Alpacas are exotic livestock raised as breeding stock to sell the offspring (the world's best livestock investment) and also for their exquisite and unique fleece.

Extraordinary Fleece !

About Alpaca Fleece

Alpaca fleece is shorn off generally once per year in a process that does not harm the alpaca. The fleece is used to create yarn, fabric and other products such as hats, blankets, rugs, scarves, and shawls. The finest alpaca is used in high fashion end-products such as suits and coats. Alpaca fleece is unique and has fantastic, versatile properties. It can be extraordinarily soft! Compare it to angora or cashmere. While still soft, alpaca fleece is extremely strong and thus can be made into thin fabric and still remain soft and warm. Alpaca fleece is flame resistant and turns to ash when burned making it a safe product to use.

Alpaca fleece grows naturally on the animals in 22 color classifications and all shades in between ranging from white to black, shades of brown, orange, tan, lavender grays, rose grays, and silver grays - a gorgeous array of naturally grown shades free of dyes.

From small alpaca farms to large operations, fleece is hand-spun, sent to small fiber processors for turning into yarn, felt, batting and rugs, sold to fiber artists, and sold on the international fiber market for the fashion industry.

→ Dataset:
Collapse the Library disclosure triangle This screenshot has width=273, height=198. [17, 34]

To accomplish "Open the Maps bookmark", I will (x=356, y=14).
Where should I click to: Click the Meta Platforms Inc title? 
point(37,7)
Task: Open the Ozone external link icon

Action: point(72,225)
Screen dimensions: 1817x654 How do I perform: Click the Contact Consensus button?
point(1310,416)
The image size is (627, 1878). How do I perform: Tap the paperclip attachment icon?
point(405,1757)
* * *
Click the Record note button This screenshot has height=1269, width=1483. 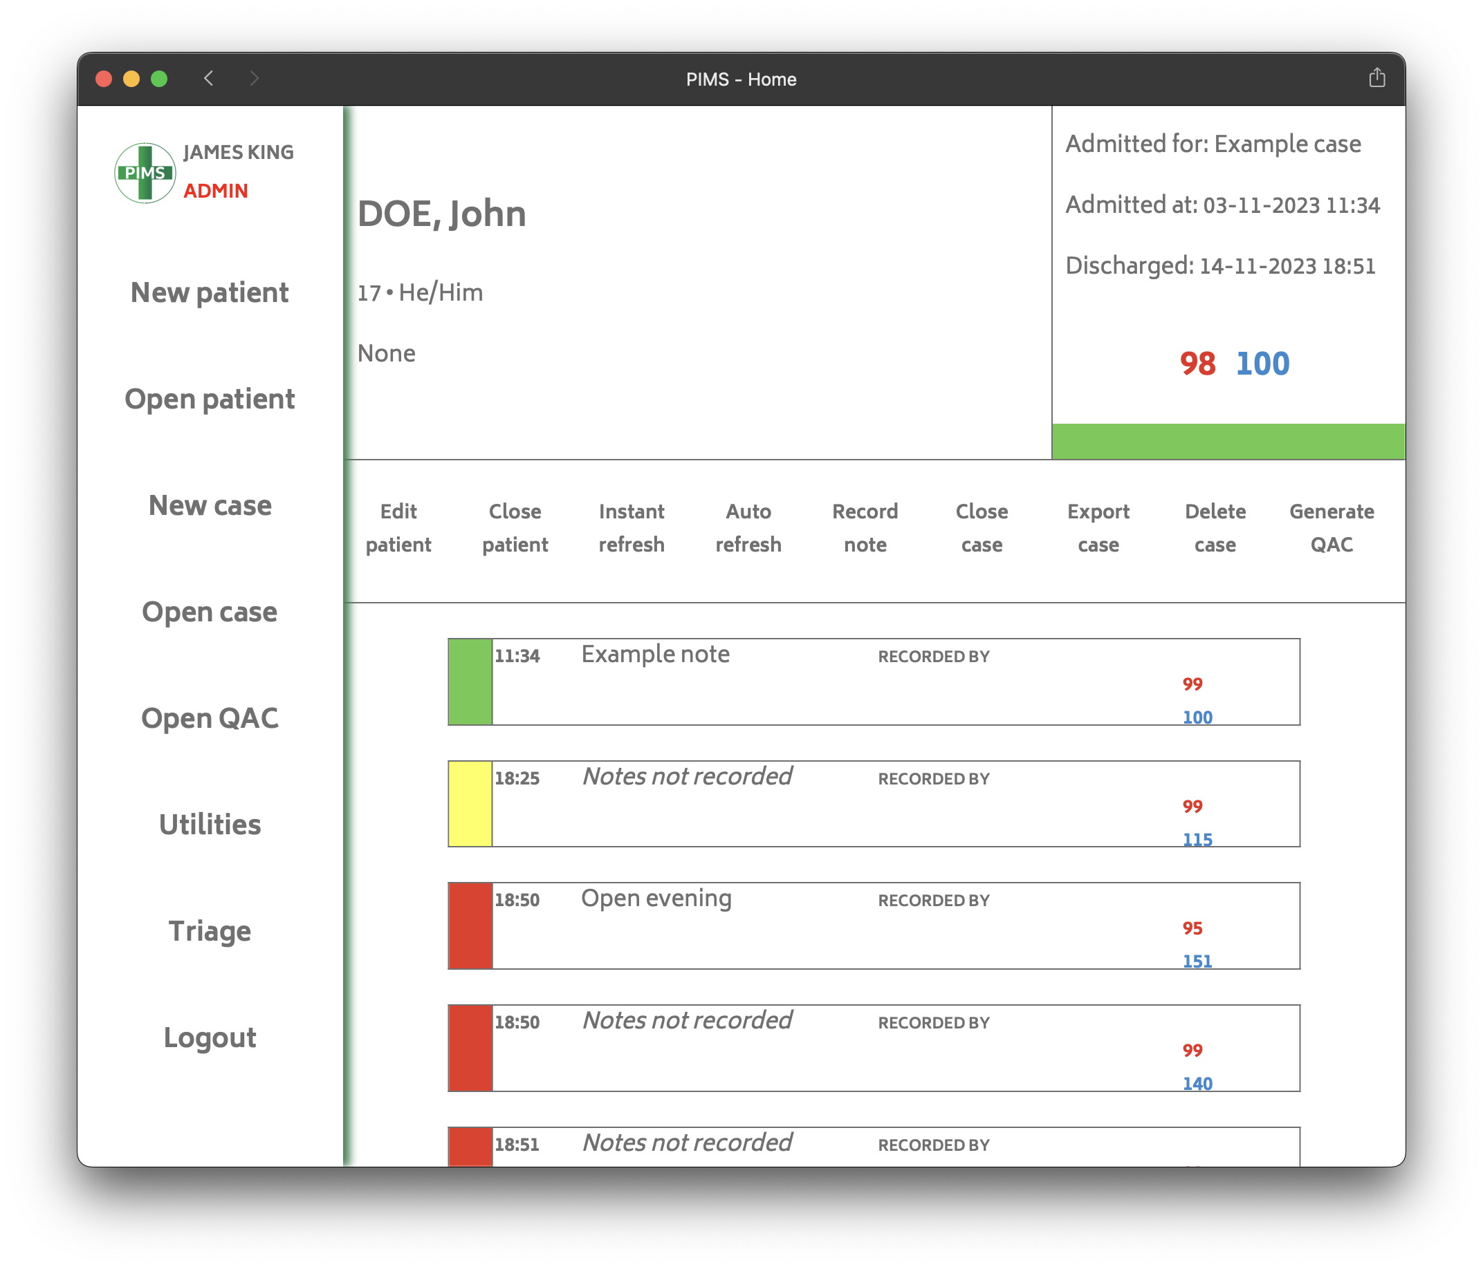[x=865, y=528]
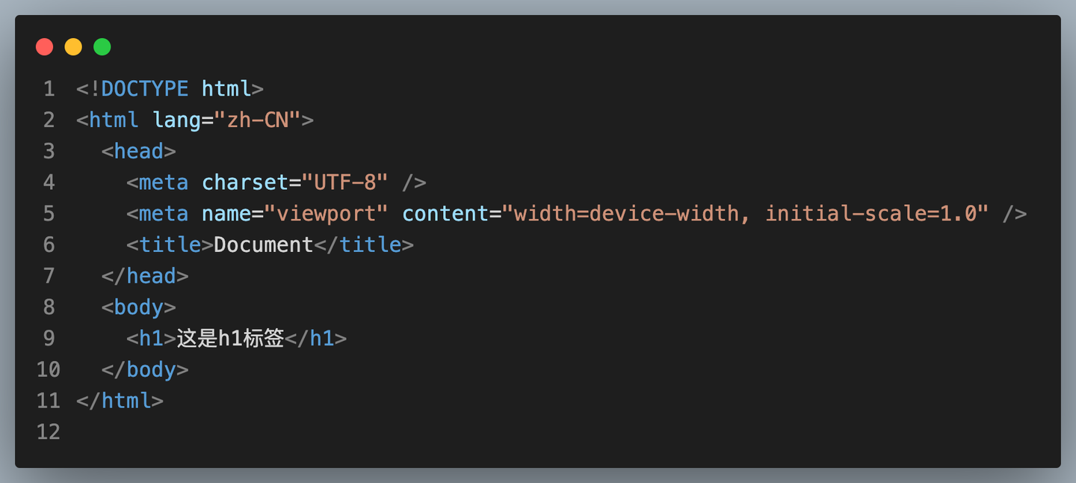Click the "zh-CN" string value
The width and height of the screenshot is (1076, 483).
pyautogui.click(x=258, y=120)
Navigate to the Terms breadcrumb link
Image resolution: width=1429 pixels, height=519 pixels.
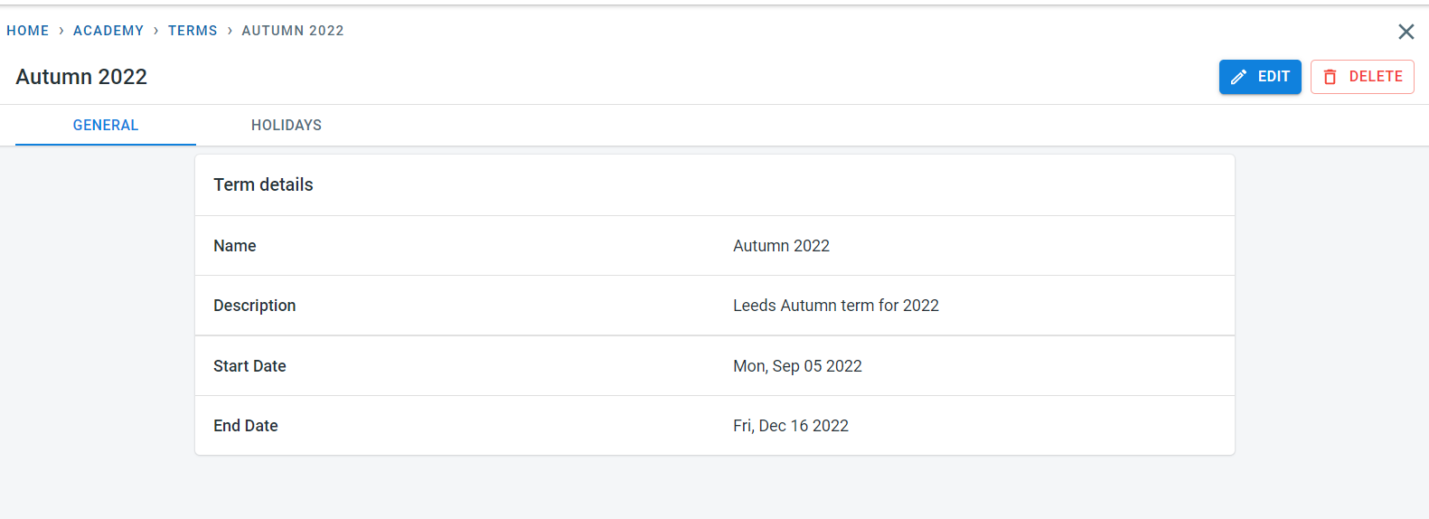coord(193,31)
...
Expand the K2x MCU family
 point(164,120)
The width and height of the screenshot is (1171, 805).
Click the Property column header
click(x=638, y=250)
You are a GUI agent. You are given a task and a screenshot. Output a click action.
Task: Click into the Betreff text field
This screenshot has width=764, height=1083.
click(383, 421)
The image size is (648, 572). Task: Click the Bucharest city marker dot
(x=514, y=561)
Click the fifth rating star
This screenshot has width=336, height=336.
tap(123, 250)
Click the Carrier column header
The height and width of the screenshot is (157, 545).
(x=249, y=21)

→ Instructions:
[1] In the text on alpaca fleece, what reason is given for calling alpaca fleece a safe product to use? Answer in one to three sentences.
[2] Rewrite the paragraph in the alpaca fleece text that begins "Alpaca fleece is shorn off generally once per year" as a short bulleted list, keeping its main facts.
[3] Resume the text on alpaca fleece from the point where it ends.
The material plays no role in any of this work.

→ Results of the exercise:
[1] Alpaca fleece is called a safe product because it is flame resistant and turns to ash when burned.

[2]
- Shearing: usually once a year, without harming the alpaca.
- Uses: yarn, fabric, hats, blankets, rugs, scarves and shawls.
- High fashion: the finest fleece goes into suits and coats.
- Softness: it can be extraordinarily soft, comparable to angora or cashmere.
- Strength: it is extremely strong, so it can be made into thin fabric that stays soft and warm.
- Safety: it is flame resistant and turns to ash when burned.

[3]
Investment Opportunity

About Breeding Alpacas

Alpacas have a long breeding lifetime of approximately 10 to 15 years with females capable of producing one offspring per year. The value of ARI registered breeding alpacas is high and has remained strong for the past two decades due to the protection of the Alpaca Registry and the slow growth of the alpaca population with 6. Registered breeding females vary in price, depending on their age, breeding status, ancestry, the quality of their fleece and physical characteristics (straight legs, a good bite and other conformational characteristics); they generally range from about $2,000 to $15,000. Many farms maintain a substantial income from the sale of breeding quality offspring. As not all males will be of herdsire quality, the prices can be much lower; or for those rare, highly sought after males, they can be much higher. Several males have sold for over $100,000 each in the past several years.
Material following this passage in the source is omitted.